Privacy Exposure Scanner is a lightweight cybersecurity utility for structuring identifiers from Criminal IP Asset Search results and analyzing asset exposure context using the latest confirmed port records.
Criminal IP Asset Search responses may include open port data alongside unstructured content such as banners, HTML fragments, SSL information, meta tags, and embedded scripts. These fields often contain operational or tracking-related identifiers, but because they are not structured, they are difficult to analyze directly.
This project extracts format-defined identifiers using conservative regular expressions and structures them for reliable exposure analysis, threat intelligence enrichment, and reconnaissance data investigation, while minimizing false positives.
.
├── parse_regex.py
├── sample.py
├── cip_privacy_check.py
└── README.md
- Extracts format-stable identifiers from banner and SSL fields
- Uses conservative and context-aware regular expressions
- Deduplicates ports by
(open_port_no, protocol) - Retains only the most recent record using
confirmed_time - Structures exposure-related signals from Asset Search results
Criminal IP API responses may include historical records for the same port.
Evaluating port exposure without temporal filtering may produce inaccurate conclusions.
This tool keeps only the latest confirmed state per (open_port_no, protocol) using confirmed_time.
Ports without matched identifiers are excluded from the final output to reduce unnecessary noise in structured results.
The current implementation extracts identifiers that have clearly defined formats:
- Email addresses
- Google Analytics IDs (UA / GA4)
- Google Tag Manager IDs (GTM)
- Google Ads IDs (AW)
- Facebook Pixel IDs
- reCAPTCHA site keys
- Telegram URLs (
t.me,telegram.me)
Only identifiers with stable formats are extracted to avoid excessive false positives.
Create a file named:
criminalip_api_key.json
Add the following content:
{
"api_key": "YOUR_CRIMINALIP_API_KEY"
}Ensure that this file is not committed to version control.
python sample.py
This script demonstrates how identifier extraction behaves with different phone number extraction modes.
python cip_privacy_check.py --ip <TARGET_IP>
Optional arguments:
--pretty
--phone-mode off | strict | loose | context_required
--rawfile <path>
--out <file>
--outdir <directory>
Options
--rawfile
Use a saved raw JSON response instead of calling the Criminal IP API.
--out
Specify the output JSON file.
--outdir
Directory where output files will be stored (default: out_privacy).
--phone-mode
Deprecated compatibility option retained for older integrations.
It is currently passed through for compatibility and does not affect extraction behavior in the current implementation.

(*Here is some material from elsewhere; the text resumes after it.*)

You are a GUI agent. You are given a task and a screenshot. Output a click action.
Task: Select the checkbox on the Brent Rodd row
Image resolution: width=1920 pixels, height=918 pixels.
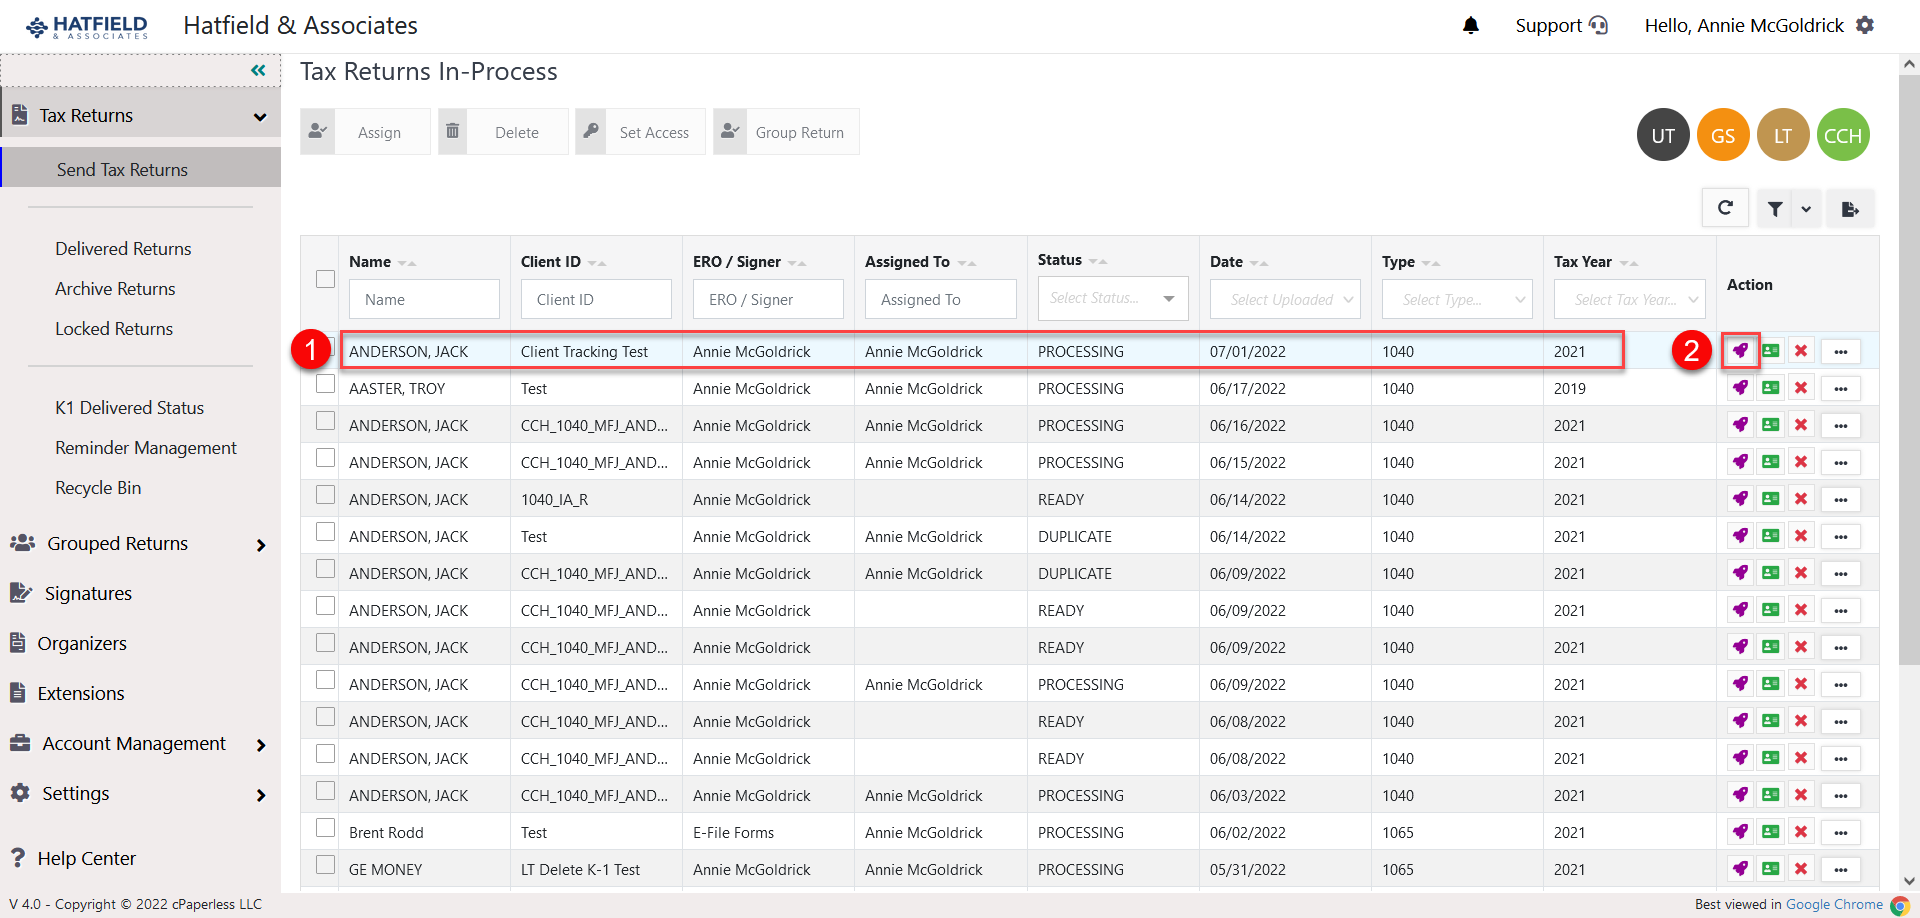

- Only ports containing matched identifiers are included
- Empty identifier categories are removed
- Ports are deduplicated by
(open_port_no, protocol) - Only the most recent
confirmed_timerecord is evaluated - Results are written as UTF-8 encoded JSON
- Deterministic logic over heuristic interpretation
- Conservative extraction to minimize false positives
- Clear separation between raw Asset Search data and structured analysis results
- Reproducible exposure analysis using the latest confirmed port state
This project is intended for:
- Asset exposure analysis
- Threat intelligence enrichment
- Reconnaissance data investigation
- Authorized external asset review
This tool is provided for defensive security research and authorized asset analysis only.
Users are responsible for complying with applicable laws and regulations when using this software.